→ **Objective**:
Collect each line of the entries below that contains the word "checkbox" and copy it out in full. Case counts, so only lines with that exact capitalization qualify.

→ **Dataset records**:
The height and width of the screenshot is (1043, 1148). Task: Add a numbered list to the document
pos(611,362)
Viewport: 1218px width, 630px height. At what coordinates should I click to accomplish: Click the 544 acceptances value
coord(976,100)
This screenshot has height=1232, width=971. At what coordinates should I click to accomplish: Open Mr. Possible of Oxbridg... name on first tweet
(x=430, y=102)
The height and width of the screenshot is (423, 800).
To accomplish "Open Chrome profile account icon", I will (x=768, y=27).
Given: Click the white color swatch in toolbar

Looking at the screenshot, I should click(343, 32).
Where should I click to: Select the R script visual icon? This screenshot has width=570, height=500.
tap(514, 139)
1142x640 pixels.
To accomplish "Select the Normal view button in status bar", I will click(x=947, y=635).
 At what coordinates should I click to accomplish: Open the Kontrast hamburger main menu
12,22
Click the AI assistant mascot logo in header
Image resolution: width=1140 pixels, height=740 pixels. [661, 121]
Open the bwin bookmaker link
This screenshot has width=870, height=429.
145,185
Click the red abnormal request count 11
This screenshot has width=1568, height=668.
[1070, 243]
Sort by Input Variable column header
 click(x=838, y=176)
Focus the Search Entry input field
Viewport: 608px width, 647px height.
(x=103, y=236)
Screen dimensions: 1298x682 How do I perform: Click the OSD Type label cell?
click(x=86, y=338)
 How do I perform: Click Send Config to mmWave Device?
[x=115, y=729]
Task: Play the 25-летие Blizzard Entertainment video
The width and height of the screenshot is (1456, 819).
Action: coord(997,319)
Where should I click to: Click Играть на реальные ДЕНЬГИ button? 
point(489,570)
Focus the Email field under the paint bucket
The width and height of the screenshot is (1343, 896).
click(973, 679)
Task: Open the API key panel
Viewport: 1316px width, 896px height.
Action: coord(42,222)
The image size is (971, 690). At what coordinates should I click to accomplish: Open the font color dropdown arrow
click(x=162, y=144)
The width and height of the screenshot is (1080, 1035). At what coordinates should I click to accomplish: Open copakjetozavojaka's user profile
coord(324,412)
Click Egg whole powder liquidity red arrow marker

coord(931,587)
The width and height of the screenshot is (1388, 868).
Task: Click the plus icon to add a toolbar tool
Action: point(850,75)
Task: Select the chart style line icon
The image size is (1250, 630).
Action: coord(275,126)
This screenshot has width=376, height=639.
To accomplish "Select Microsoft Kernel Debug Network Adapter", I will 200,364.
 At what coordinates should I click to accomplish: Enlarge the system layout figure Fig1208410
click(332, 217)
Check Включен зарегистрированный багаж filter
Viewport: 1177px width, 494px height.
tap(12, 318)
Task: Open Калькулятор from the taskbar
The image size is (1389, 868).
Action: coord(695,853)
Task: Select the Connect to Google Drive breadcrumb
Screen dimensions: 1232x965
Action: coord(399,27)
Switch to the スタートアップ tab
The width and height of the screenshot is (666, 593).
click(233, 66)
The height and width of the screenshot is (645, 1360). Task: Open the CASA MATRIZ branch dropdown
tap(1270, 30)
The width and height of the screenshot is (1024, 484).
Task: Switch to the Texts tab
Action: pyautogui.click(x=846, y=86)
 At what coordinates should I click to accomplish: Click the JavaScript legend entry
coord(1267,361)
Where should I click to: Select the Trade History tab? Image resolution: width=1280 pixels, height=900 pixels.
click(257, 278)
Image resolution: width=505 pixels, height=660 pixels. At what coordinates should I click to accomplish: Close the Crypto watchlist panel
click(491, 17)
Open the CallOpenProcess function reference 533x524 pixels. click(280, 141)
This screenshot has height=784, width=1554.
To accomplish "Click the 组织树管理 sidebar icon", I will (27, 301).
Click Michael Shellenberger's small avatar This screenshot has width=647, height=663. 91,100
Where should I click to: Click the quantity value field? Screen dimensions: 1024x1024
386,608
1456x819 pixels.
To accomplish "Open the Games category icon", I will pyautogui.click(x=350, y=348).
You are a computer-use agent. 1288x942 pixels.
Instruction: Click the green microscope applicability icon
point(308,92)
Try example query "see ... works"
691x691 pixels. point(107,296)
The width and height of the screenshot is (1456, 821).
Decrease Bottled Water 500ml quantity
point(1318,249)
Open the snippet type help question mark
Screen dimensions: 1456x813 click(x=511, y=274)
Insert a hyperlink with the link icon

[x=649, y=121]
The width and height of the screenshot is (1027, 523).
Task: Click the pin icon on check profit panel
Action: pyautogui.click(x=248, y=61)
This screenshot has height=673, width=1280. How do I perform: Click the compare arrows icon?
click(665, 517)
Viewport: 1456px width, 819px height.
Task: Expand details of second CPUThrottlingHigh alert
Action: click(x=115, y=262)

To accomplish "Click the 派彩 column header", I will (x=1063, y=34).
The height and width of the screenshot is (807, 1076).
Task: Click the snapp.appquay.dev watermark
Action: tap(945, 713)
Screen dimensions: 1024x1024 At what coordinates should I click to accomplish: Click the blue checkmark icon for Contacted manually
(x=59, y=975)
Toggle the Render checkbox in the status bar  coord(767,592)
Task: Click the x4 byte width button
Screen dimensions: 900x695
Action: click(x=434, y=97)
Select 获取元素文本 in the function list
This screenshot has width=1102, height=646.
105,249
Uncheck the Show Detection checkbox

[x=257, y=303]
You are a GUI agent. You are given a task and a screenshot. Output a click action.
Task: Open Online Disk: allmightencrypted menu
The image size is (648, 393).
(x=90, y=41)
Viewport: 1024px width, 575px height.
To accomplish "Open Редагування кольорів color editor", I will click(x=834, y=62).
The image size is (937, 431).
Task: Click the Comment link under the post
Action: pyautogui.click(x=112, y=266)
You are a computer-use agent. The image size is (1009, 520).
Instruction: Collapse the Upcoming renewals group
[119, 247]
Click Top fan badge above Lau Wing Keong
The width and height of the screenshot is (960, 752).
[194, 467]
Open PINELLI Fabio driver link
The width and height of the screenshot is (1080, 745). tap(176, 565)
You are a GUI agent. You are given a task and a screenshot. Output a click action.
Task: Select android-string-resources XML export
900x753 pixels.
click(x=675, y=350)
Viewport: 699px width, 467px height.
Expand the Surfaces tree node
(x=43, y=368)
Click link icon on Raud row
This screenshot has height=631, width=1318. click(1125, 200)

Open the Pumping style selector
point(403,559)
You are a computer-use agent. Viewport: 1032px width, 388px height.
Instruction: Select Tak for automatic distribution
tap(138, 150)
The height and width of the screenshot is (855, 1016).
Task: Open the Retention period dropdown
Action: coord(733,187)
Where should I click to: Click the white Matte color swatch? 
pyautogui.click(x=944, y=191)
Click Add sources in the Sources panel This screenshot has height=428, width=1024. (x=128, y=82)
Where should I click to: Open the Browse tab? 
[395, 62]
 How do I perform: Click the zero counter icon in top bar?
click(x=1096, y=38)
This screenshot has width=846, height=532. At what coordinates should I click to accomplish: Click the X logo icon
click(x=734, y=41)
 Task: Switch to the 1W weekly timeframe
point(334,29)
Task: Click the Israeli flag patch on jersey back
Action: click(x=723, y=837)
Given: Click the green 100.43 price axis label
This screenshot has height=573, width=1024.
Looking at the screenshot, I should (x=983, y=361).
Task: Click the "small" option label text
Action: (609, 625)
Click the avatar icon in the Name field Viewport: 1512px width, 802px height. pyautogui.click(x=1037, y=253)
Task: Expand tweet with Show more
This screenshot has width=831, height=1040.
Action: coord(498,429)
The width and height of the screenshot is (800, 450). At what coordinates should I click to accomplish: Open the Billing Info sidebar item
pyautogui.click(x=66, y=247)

→ **Worked solution**:
Toggle the Render checkbox in the status bar  coord(767,592)
Uncheck the Show Detection checkbox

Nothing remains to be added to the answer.